═════ MATERIAL TO PROCESS ═════
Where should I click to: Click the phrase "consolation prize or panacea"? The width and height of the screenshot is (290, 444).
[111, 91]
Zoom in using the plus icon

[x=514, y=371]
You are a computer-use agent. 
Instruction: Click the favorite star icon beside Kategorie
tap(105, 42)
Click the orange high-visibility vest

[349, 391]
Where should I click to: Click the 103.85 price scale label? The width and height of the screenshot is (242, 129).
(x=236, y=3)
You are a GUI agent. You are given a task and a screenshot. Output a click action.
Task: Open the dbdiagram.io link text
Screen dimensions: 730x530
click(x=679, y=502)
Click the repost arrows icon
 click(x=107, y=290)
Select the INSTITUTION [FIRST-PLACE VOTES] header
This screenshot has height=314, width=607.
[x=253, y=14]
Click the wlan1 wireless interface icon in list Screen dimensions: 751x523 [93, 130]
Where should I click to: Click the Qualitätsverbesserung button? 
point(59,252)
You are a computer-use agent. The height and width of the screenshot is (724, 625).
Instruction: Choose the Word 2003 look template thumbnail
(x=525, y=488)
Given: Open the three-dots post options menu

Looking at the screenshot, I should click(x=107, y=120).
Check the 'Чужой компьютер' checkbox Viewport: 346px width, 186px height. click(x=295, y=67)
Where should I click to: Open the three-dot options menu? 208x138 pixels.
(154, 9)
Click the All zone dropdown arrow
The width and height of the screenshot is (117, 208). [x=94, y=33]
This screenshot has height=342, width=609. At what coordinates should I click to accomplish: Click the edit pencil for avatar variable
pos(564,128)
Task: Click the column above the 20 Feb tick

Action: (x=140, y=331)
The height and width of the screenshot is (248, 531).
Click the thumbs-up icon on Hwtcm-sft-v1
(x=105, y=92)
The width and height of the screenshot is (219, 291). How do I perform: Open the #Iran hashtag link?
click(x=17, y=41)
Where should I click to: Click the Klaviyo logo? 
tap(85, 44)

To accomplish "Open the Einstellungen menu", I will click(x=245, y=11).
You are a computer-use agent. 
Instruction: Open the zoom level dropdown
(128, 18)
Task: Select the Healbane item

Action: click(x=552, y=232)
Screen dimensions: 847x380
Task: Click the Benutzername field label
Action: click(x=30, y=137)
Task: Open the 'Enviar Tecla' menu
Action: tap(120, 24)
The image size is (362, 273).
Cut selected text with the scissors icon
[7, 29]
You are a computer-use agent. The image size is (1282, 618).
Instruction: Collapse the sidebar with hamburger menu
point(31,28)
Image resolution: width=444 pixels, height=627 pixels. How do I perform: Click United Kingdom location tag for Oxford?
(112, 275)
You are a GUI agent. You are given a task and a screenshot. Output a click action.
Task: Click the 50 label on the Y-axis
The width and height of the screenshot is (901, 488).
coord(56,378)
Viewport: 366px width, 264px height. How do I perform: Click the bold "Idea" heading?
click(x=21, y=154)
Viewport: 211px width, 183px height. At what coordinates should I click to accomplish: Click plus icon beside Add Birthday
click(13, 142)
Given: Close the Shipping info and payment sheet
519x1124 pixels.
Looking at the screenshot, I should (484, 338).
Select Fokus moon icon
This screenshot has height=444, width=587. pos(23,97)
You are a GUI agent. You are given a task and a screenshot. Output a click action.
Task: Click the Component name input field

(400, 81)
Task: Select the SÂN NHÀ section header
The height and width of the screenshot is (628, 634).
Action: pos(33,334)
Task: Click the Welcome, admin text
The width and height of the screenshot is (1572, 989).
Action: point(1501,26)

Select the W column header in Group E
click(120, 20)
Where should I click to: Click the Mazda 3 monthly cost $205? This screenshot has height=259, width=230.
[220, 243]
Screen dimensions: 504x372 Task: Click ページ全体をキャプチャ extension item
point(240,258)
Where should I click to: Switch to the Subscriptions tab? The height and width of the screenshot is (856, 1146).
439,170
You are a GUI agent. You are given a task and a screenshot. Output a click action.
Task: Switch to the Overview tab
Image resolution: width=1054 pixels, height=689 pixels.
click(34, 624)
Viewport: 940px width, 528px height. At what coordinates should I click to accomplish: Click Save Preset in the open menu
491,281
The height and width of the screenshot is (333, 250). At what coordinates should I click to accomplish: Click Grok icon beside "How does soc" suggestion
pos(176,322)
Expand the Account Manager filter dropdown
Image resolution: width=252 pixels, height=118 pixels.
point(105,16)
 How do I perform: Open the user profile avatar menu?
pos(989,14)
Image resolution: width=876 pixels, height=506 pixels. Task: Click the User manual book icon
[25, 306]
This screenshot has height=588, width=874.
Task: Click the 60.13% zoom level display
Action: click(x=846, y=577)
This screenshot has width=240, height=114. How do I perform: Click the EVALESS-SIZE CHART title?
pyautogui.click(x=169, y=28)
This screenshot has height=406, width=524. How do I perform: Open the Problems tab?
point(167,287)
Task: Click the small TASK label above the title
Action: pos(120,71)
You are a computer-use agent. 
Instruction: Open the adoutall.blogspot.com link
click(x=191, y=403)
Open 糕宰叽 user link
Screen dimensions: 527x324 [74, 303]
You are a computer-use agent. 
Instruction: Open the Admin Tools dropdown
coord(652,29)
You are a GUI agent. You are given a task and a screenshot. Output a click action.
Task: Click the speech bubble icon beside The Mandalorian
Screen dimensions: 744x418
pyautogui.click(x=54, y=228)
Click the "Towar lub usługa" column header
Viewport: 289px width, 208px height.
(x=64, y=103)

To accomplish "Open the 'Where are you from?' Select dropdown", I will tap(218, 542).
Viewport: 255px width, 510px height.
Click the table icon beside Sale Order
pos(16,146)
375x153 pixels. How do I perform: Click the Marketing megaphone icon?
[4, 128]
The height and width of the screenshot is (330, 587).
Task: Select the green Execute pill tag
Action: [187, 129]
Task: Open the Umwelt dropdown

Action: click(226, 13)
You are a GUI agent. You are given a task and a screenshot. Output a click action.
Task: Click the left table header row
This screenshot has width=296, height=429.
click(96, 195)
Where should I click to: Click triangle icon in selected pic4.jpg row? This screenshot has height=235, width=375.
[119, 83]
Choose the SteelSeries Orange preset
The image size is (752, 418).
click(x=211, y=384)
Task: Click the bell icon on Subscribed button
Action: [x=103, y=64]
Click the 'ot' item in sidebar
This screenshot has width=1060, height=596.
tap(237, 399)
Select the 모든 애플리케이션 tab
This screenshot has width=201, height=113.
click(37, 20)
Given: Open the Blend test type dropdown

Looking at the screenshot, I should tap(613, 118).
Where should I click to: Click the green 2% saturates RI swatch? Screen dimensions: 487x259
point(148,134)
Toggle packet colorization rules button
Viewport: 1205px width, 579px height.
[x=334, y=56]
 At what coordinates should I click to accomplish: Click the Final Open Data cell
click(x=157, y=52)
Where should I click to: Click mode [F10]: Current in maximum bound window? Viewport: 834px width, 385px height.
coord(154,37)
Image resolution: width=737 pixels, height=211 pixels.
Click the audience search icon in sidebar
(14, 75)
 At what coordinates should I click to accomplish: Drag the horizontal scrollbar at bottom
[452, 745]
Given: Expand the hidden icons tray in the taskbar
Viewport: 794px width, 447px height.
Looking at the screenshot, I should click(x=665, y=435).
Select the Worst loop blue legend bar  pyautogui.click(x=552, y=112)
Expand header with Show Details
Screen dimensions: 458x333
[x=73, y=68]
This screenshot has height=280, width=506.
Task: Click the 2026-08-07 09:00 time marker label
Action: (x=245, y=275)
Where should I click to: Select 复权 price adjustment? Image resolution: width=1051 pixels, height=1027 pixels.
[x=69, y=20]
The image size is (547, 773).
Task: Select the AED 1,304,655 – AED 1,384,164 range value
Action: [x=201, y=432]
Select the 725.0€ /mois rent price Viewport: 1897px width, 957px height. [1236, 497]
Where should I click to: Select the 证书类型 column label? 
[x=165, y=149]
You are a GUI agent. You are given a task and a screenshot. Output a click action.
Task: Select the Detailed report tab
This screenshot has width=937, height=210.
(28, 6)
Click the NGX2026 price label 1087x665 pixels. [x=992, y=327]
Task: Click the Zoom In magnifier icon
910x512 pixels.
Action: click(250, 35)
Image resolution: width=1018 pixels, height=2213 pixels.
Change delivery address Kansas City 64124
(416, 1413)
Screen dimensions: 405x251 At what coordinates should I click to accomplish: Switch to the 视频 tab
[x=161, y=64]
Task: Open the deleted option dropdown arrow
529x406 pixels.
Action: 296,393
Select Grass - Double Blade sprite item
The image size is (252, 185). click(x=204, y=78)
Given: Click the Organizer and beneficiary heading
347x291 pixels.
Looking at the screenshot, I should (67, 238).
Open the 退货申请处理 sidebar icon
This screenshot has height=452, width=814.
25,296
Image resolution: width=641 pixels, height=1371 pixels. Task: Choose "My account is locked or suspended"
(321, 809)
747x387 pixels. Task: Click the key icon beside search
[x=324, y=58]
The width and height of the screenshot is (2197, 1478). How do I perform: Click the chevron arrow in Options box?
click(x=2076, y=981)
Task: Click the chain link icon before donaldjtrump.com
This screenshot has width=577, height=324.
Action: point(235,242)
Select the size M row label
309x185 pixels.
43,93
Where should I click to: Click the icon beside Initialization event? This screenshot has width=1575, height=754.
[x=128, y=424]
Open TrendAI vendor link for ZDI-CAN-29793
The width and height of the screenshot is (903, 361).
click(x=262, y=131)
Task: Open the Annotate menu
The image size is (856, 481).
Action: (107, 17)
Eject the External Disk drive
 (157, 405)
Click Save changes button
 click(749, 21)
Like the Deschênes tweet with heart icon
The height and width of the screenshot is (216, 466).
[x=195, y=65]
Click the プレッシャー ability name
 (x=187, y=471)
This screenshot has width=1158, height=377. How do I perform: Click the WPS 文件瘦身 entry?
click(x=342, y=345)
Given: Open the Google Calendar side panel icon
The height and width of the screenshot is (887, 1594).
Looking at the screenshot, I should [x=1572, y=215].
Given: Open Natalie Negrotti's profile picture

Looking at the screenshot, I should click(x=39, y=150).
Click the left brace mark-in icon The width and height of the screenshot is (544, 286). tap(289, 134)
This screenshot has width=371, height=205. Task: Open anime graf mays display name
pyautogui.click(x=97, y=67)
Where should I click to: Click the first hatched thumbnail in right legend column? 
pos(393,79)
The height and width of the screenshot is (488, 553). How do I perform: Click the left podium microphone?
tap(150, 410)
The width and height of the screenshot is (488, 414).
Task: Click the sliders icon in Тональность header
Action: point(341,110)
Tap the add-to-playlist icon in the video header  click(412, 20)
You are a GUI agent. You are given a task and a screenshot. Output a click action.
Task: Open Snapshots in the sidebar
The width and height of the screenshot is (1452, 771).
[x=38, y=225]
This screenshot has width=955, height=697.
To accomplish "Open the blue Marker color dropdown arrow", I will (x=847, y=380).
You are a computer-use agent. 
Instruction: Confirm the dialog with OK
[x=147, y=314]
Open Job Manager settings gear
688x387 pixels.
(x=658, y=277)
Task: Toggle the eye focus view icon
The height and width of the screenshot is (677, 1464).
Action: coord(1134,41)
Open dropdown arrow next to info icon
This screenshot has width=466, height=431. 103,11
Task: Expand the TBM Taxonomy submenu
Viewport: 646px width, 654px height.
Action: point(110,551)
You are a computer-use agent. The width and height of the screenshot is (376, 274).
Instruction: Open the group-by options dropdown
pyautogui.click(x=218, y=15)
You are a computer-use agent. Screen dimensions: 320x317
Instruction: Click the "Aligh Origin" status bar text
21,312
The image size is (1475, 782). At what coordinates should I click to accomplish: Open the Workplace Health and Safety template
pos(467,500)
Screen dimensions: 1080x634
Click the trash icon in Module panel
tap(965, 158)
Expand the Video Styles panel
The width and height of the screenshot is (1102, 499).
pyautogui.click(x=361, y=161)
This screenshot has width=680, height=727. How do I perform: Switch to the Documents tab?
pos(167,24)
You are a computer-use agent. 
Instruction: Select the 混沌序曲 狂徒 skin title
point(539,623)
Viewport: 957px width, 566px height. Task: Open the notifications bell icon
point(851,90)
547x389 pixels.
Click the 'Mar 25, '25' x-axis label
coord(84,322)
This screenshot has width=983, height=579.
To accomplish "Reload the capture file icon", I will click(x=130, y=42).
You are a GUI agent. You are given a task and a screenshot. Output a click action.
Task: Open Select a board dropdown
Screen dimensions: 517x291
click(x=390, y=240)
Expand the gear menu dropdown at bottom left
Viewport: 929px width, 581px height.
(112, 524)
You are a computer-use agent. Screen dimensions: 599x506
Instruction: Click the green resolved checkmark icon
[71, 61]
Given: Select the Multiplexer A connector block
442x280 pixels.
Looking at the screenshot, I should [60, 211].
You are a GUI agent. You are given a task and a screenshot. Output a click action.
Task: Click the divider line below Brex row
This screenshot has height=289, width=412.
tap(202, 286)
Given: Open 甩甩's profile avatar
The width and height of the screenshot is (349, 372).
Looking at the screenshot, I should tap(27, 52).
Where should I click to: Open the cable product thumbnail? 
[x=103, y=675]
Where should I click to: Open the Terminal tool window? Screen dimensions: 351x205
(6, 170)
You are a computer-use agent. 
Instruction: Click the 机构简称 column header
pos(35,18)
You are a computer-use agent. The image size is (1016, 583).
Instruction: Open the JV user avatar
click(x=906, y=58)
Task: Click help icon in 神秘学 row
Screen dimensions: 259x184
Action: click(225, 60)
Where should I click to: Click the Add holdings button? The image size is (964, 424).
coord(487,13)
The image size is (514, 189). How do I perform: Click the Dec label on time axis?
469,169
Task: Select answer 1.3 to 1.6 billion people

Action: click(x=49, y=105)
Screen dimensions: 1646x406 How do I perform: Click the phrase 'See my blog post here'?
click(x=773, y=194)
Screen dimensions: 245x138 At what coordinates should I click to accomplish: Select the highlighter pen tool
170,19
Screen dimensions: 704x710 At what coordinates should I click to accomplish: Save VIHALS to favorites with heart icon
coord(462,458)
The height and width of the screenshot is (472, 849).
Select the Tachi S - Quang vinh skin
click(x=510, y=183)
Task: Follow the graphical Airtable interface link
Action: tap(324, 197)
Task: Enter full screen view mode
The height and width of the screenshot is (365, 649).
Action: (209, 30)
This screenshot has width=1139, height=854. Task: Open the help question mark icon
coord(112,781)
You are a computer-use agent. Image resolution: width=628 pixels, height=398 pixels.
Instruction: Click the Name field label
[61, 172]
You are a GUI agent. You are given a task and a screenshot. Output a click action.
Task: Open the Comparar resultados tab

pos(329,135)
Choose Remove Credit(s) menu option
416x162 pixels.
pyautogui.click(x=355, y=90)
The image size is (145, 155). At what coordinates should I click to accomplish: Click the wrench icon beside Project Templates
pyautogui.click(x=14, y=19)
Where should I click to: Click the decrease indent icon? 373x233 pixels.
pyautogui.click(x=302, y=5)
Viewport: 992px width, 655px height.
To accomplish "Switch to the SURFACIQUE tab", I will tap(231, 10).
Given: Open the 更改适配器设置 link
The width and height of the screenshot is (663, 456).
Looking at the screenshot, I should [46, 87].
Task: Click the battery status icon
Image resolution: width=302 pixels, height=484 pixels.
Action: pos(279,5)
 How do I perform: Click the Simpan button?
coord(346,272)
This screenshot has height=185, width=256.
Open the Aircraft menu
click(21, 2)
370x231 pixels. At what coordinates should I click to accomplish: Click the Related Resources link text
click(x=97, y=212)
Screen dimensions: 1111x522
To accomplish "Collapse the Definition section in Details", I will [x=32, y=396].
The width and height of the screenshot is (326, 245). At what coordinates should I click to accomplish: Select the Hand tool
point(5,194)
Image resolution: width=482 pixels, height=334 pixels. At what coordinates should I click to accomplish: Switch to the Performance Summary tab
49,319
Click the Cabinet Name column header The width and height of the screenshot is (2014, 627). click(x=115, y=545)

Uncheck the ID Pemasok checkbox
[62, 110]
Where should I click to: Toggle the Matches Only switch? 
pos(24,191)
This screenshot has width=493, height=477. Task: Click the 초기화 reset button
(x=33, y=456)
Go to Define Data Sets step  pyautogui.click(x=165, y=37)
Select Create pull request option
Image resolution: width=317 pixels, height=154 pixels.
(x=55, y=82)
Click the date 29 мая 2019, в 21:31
═════
### WHAT YOU HAVE TO DO
Count the lines in these records that hold the string "Manager". Only the number is wanted.

### ANSWER TO THIS TASK
2